Ladki re-unites Vyjayanthimala with her Bahar (1951) director, MV Raman, and producer from the South, AV Meiyappan. As with Bahar and many of her early films, it is Vyjayanthimala’s dances that are the film’s saving graces although it is unintentionally finny now to see how deliberate and obviously tacky the scenes are which lead into her dances. For instance, a foreign dancer in Columbo does her dance and then it is asked of the audience if anyone will challenge her. Of course, we know Vyjayanthimala will! And lo, we not only have a song and dance with complete costumes and amicably designed sets with Vyjayanthimala mouthing the wonders of India but during the course of the song, we have two Vyjayanthimalas dancing simultaneously, one playing a male role! Of course, the foreign dancer beats a hasty retreat. And if that is not enough, we have another song using this device of a male and female Vyjayanthimala right throughout and often simultaneously within the same frame, logic be damned. One supposes that these were regarded as highly imaginative items in their time.
Looking at the central performances of Vyjayanthimla and Anjali Devi – as in Bahar with Vyjayanthimala and Pandari Bai, Ladki, too, makes no real demands on ‘feminist’ tomboy Vyjayanthimala histrionically and leaves the other actress, Anjali Devi, to play the so-called acting role, in this case the weepy, motherless girl who suffers because her father did not believe in caste differences and married a woman of low caste. South Indian films do have a tendency to be melodramatic but here it must be said that, by and large, Anjali Devi acquits herself rather well as against Pandari Bai’s eye-popping theatrics in Bahar. The heroes, Bharat Bhushan and Kishore Kumar, are strictly supportive appendages at best and Bhushan looks woefully out of sorts and uncomfortable on screen while Kishore Kumar does what he can, bringing the film to life with his lively antics whenever he is on screen. One sees his potential for zany comedy that would go on to flower fully in films like Asha (1957), Chalti ka Naam Gadi (1958) and Half Ticket (1962). Chittor V Nagaiah lends solid support as Kamini’s father.
The music of the film by Dhaniram and R Sudarshanam is melodious and sweet enough, the stand out number being Geeta Dutt’s semi-classical Baat Chalat. Those who think the singer had a limited range and a lack of training to sing truly complex songs would have to do a strong rethink after hearing her amazing rendering of the song.
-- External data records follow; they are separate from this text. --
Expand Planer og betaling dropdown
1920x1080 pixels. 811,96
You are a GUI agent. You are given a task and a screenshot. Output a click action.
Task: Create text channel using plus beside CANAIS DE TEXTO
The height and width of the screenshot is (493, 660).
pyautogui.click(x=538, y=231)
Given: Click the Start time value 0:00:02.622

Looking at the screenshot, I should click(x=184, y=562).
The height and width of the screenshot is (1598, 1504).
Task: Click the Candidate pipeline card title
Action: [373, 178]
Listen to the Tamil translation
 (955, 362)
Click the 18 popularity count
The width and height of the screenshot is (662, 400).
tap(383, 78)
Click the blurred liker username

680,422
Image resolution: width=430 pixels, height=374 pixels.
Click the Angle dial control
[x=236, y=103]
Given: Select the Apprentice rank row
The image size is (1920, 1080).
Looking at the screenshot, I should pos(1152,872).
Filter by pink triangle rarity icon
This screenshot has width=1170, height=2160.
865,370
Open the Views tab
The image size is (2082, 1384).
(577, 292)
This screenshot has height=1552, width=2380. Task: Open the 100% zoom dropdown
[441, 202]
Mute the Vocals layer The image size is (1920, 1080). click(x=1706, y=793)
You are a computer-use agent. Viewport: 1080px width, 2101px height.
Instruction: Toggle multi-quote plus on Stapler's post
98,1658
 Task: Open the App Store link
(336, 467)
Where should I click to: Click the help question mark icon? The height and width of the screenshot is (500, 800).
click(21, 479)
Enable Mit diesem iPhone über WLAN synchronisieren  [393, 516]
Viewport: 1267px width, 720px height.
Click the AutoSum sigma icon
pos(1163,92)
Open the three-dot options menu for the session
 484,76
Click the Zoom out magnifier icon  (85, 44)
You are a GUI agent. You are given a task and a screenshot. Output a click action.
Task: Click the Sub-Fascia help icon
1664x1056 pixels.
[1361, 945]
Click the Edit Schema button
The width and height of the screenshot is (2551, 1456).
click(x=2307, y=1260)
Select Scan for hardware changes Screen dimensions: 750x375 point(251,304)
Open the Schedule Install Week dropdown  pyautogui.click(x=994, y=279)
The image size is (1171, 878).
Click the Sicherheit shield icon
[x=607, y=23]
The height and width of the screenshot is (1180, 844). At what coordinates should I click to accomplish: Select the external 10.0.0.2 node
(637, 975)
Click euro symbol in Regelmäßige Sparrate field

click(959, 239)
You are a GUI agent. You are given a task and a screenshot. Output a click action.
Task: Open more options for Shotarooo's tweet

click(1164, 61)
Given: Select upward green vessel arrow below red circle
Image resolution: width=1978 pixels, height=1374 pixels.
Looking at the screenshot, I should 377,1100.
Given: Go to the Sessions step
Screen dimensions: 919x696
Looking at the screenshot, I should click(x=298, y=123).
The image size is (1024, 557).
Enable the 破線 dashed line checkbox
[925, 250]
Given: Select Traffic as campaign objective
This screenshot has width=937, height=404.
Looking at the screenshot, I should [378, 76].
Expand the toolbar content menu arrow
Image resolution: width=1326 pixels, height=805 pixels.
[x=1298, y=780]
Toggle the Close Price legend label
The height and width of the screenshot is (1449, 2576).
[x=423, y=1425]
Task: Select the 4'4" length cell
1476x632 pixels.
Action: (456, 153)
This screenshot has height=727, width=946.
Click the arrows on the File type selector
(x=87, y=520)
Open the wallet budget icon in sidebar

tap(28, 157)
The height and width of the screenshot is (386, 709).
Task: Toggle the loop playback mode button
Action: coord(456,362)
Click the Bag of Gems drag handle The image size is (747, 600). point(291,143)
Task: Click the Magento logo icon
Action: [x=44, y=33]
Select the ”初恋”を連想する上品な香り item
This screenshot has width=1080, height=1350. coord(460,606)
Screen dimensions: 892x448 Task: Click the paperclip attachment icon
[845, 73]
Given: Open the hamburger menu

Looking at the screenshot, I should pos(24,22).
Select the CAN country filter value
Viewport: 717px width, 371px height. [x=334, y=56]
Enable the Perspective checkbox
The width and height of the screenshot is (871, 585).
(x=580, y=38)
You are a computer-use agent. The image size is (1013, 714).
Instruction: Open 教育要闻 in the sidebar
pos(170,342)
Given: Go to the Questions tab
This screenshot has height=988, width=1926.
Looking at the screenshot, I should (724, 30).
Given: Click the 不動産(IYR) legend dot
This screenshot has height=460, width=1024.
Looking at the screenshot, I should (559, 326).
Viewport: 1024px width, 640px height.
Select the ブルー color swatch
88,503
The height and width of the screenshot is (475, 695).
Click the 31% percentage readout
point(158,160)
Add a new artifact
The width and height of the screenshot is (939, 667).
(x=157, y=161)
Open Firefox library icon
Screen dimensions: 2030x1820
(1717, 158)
Kishore Kumar too makes an impact with his fun solo – Shaadi…Shaadi.
The film also has a Tamil version, Penn (1954), with both Vyjayanthimala and Anjali Devi playing the heroines and Gemini Ganesan and S Balachander taking on the Bharat Bhushan and Kishore Kumar roles respectively and a Telugu version, Sangham (1954), with again the same two actresses and NT Rama Rao and S Balachander doing the male lead roles. Also, Shaadi finds its Tamil counterpart in Kalyanam, sung brilliantly by comedian Chandrababu for Balachander.
All in all, Ladki makes for extremely tedious viewing today.